> **DATA FOR THE TASK**
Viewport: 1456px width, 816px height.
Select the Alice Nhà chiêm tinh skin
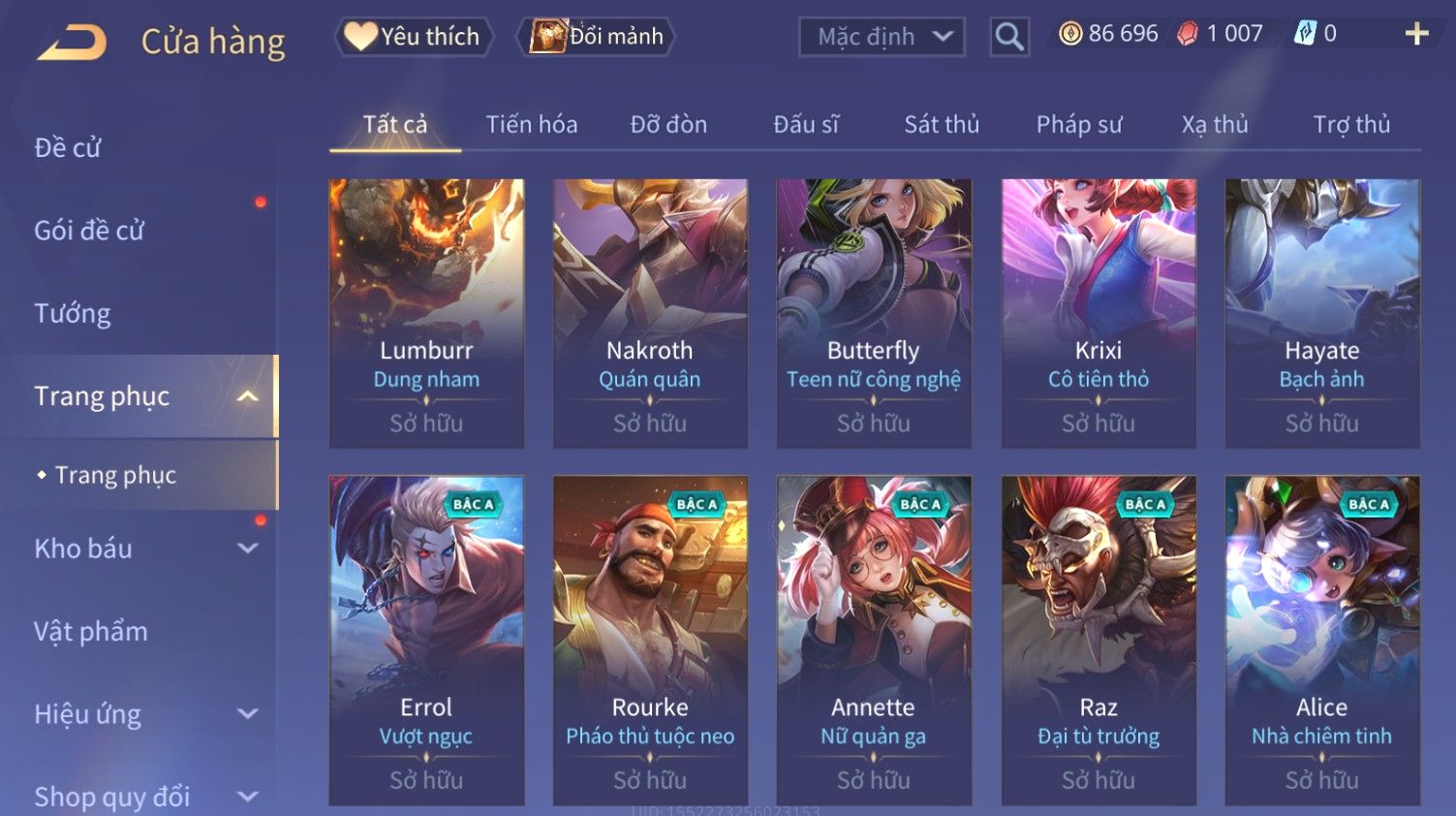coord(1322,641)
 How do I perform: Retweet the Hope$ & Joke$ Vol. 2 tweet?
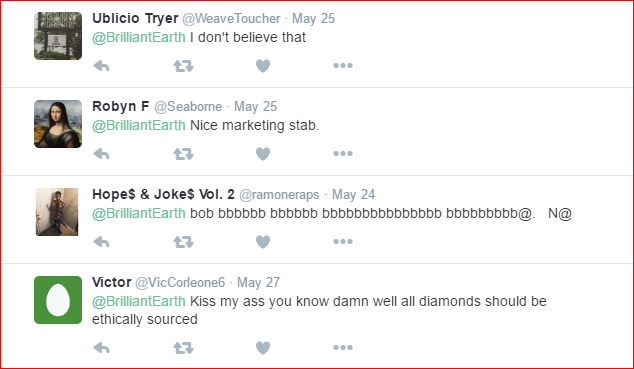(x=183, y=242)
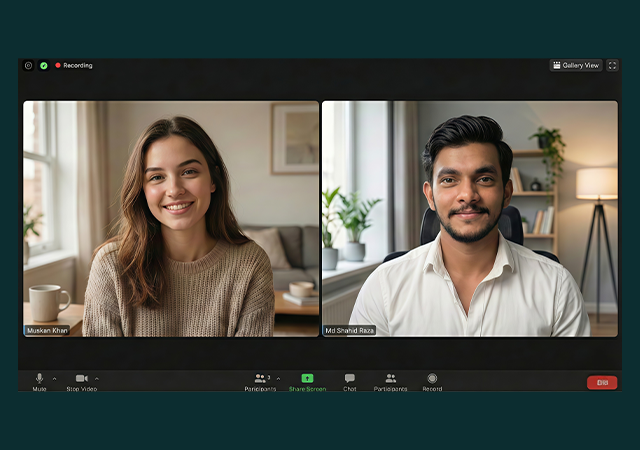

> **TASK DETAILS**
The preceding entries should be duplicated word for word; no picture belongs in the copy.

> **TASK ANSWER**
Viewport: 1456px width, 816px height.
Select the Alice Nhà chiêm tinh skin
coord(1322,641)
 How do I perform: Retweet the Hope$ & Joke$ Vol. 2 tweet?
(x=183, y=242)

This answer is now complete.